How to Write a Standard Operating Procedure (SOP)
When you need a certain task to be done a certain way, you want more than just a basic diagram. You want a SOP or Standard Operating Procedure. Having SOPs in place not only ensures that everyone is on the same page and that there are no misunderstandings and there’s no confusion about how something is done.
But what exactly is a Standard Operating Procedure and how do you write one in a way that’s easy to understand, and more importantly, easy to follow? This guide will show you how, step-by-step.
What are Standard Operating Procedures?
A standard operating procedure (SOP) is one or more documents that offer exact instructions on how employees, team members or other users in an organization or company should complete a specific process.
Although it sounds similar to a procedural document, SOPs are designed to go into much more detail, while procedural documents give more of a high-level overview of a process.
Rather than simply saying that the user needs to complete step 1 and 2, as a procedural document would do, the standard operating procedure would explain how, exactly, the user should arrive from step 1 to step 2.
Companies can choose to create their own internal SOP documents for their team from scratch, but it’s best to have a standard operating procedure template to follow. Fortunately, there are several examples we can draw from.
Depending on the complexity of the procedure, it may be easiest to create a SOP by following a bullet-pointed or numbered series of steps. If by following these steps, the user can complete the process without any misunderstanding or failure, then it’s a good idea to keep it as simple as possible. These types of processes can include:
- Online login steps
- Instructions on how to properly use equipment
- How to setup a product
- How to clean up an area
Similar to a step-by-step process, hierarchical SOPs follow steps, but then elaborate on those with sub-steps. So, you may have steps 1, 2, and 3 with a step-by-step format, but steps 1, 1a, 1b, 2, 2a, and so on, with a hierarchical format.
This format is ideal if you need to present material in a step-by-step process, but you want to elaborate or deviate from those steps to present another option or give additional instruction.
A flowchart is best used when there are several paths one can take in order to get to the desired outcome, or if multiple outcomes are possible. The outcome of one particular step will affect the subsequent one, and presenting information in a type of flowchart can make allowances for these additional options. See below for an example:
In the chart above, you’ll notice that there are different possible steps with different possible outcomes, and depending on the step that preceded it, this will determine what the outcome will be.

Source data

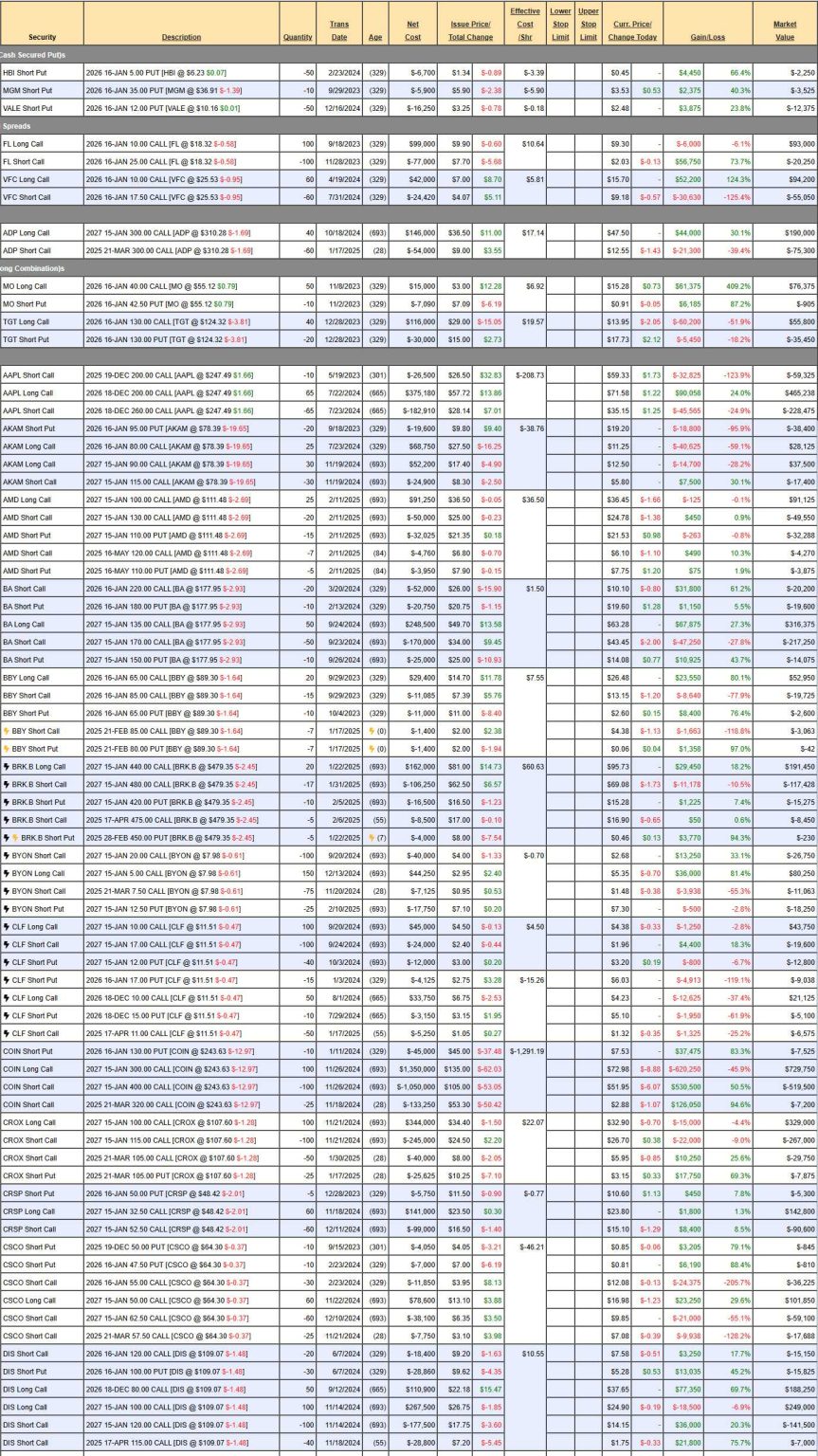
Task: Click the Quantity column header
Action: tap(298, 37)
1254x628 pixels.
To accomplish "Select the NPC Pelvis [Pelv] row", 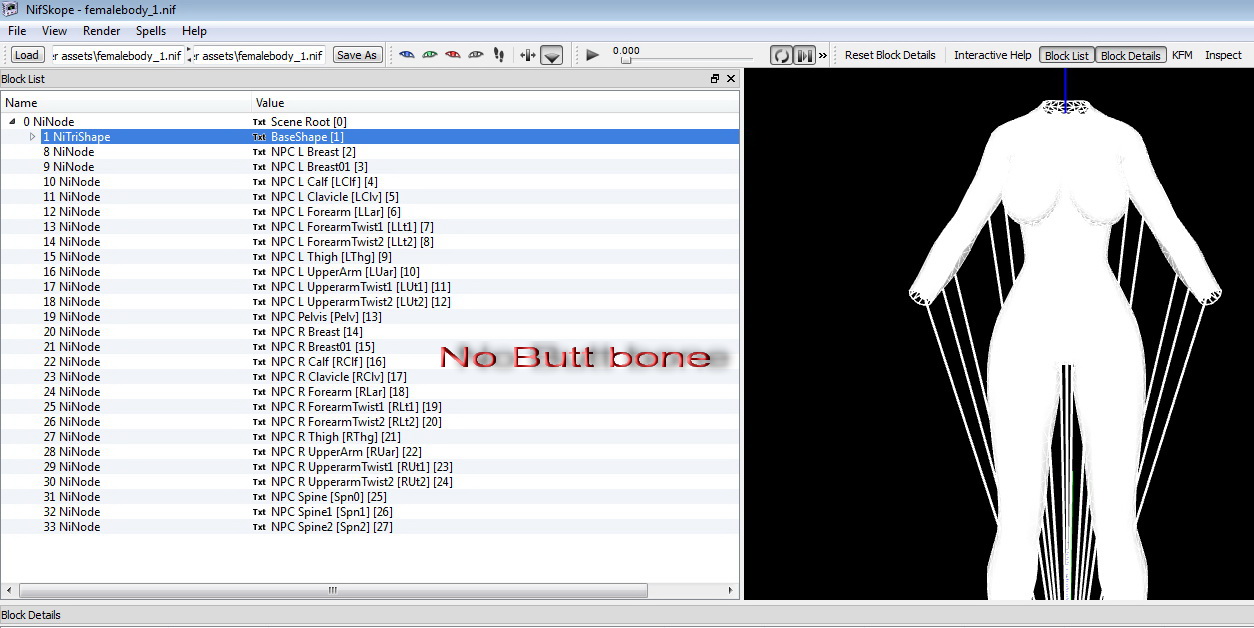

Requests
- 1) Translate into Spanish this sentence from the guide on writing standard operating procedures: "A flowchart is best used when there are several paths one can take in order to get to the desired outcome, or if multiple outcomes are possible."
- 2) Name every type of process that the guide on writing standard operating procedures lists as suited to a simple bullet-pointed or numbered series of steps.
- 3) Transcribe the passage of the guide on writing standard operating procedures starting at "When you need" and ending at "Standard Operating Procedures?".

Answers given
- 1) Un diagrama de flujo es más útil cuando hay varios caminos que se pueden tomar para llegar al resultado deseado, o cuando son posibles varios resultados.

- 2)
- Online login steps
- Instructions on how to properly use equipment
- How to setup a product
- How to clean up an area

- 3)
When you need a certain task to be done a certain way, you want more than just a basic diagram. You want a SOP or Standard Operating Procedure. Having SOPs in place not only ensures that everyone is on the same page and that there are no misunderstandings and there’s no confusion about how something is done.
But what exactly is a Standard Operating Procedure and how do you write one in a way that’s easy to understand, and more importantly, easy to follow? This guide will show you how, step-by-step.
What are Standard Operating Procedures?